Abstract GABAergic deficits have been considered to associate with the pathophysiology of schizophrenia and hence GABA receptor subtype A (GABAARs) modulators may have therapeutic values for schizophrenia. Sevoflurane, a commonly used volatile anesthetic, enhances GABAergic neurotransmission through the GABAAR. The present study aims to investigate the therapeutic effectiveness of low-concentration sevoflurane in MK801-induced schizophrenia-like mice and amongst schizophrenia patients in a single arm trial. Three weeks after administration of MK801 (0.5 mg/kg, i.p. twice a day) for five days, mice were exposed to 1% sevoflurane for 1 hr/day for 5 days.
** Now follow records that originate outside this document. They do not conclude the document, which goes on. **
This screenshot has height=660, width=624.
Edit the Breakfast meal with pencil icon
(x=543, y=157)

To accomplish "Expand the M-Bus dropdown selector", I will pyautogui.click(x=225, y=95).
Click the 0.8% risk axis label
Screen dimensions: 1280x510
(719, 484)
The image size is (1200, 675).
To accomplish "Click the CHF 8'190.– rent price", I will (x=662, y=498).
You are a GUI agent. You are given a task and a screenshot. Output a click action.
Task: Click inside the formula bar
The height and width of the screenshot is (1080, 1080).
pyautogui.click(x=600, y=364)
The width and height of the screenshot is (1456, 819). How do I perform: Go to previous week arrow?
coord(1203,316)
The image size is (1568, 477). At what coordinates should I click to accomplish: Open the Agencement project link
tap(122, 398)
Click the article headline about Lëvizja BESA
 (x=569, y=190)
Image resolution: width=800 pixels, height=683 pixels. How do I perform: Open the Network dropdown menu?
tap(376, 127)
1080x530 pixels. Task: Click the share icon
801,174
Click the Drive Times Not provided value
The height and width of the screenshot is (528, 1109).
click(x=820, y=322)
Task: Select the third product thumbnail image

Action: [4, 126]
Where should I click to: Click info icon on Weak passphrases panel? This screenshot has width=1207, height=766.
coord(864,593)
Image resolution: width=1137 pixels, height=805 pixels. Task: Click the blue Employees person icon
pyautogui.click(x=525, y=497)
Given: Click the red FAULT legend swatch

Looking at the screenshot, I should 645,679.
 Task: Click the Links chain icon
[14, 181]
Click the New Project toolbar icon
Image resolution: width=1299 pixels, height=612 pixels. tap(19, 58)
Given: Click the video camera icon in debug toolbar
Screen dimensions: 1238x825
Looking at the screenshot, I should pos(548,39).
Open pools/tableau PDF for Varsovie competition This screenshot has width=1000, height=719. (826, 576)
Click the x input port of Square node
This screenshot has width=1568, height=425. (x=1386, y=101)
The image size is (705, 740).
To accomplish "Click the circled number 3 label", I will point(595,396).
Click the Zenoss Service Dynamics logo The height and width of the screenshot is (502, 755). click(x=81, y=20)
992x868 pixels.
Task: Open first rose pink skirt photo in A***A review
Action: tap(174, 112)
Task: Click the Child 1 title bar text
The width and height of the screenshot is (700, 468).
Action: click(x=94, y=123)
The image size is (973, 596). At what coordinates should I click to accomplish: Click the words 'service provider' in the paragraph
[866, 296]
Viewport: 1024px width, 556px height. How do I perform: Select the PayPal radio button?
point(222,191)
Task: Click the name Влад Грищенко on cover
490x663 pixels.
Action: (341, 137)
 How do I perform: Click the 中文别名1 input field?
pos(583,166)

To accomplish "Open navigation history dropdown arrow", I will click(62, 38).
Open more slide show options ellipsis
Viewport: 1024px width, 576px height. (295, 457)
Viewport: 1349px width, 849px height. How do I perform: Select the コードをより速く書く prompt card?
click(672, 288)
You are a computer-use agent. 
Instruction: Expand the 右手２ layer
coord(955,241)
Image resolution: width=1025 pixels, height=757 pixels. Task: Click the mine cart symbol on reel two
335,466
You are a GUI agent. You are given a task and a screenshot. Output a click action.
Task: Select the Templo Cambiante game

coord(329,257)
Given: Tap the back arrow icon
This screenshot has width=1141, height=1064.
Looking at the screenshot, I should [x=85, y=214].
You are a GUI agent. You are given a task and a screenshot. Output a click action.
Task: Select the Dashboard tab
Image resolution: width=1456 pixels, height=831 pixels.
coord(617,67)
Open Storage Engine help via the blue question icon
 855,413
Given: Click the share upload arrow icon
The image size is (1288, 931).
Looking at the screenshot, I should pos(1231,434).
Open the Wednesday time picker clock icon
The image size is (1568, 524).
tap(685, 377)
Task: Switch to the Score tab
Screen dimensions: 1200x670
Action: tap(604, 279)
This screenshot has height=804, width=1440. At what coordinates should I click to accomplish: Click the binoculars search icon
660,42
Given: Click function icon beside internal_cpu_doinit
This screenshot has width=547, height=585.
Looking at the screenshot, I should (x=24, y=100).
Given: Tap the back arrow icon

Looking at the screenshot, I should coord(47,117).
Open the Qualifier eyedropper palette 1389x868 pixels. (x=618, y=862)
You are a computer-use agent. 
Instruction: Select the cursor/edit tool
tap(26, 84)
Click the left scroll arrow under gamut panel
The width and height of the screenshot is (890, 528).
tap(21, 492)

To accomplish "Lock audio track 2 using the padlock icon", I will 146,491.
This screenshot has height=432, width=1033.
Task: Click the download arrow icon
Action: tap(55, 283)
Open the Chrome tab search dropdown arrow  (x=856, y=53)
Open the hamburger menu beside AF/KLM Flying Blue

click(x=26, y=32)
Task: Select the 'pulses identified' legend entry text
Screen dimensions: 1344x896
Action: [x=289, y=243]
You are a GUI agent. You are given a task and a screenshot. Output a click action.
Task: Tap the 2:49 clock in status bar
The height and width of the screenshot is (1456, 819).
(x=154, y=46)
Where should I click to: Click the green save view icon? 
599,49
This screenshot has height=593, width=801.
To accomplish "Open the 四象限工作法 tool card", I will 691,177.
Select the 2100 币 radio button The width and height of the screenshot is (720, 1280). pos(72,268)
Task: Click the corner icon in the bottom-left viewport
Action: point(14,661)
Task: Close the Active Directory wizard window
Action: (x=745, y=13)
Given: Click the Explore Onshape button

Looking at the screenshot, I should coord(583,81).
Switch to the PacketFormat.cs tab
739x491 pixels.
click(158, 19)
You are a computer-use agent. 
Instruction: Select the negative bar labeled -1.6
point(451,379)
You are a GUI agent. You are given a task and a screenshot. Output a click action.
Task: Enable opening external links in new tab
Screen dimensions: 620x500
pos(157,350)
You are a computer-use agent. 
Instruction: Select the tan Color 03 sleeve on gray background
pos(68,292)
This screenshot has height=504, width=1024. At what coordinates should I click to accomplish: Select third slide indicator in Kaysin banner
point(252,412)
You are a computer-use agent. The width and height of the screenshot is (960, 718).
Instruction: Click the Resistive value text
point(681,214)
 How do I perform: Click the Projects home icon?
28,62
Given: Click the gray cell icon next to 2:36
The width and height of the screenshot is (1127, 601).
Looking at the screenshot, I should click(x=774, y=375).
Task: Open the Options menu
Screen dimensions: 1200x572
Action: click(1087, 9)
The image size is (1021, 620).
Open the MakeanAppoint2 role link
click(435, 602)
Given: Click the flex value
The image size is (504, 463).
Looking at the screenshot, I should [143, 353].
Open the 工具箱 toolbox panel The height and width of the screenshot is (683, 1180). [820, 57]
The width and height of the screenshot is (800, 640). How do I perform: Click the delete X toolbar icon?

One week after treatment, they were subjected to behavioral tests, and then sacrificed for immunohistochemical stain, western blot assay and electrophysiology recordings in the prefrontal cortex. Ten schizophrenia patients received 5-hr sevoflurane (0.5–1.2%) for 6 days, and were assessed with the PANSS and the BPRS-18 in the 1st and 2nd week after the treatments. MK801 induced hypolocomotion and social deficits, downregulated the expression of NMDARs subunits, and postsynaptic density protein 95 (PSD95), reduced parvalbumin- and GAD67-positive neurons, and changed the amplitude and frequency of mEPSC and mIPSC and evenly increased the excitation/inhibition (E/I) ratio. All these changes induced by MK-801 were attenuated by sevoflurane administration. Schizophrenia symptoms assessed with the scales were significantly improved in the 1st and 2nd week after treatments. Low-concentration sevoflurane inhalation effectively reversed MK801-induced schizophrenia-like disease in mice and alleviated schizophrenia patients’ symptoms. Our work suggested that sevoflurane may be a valuable therapeutic strategy for treating schizophrenia patients.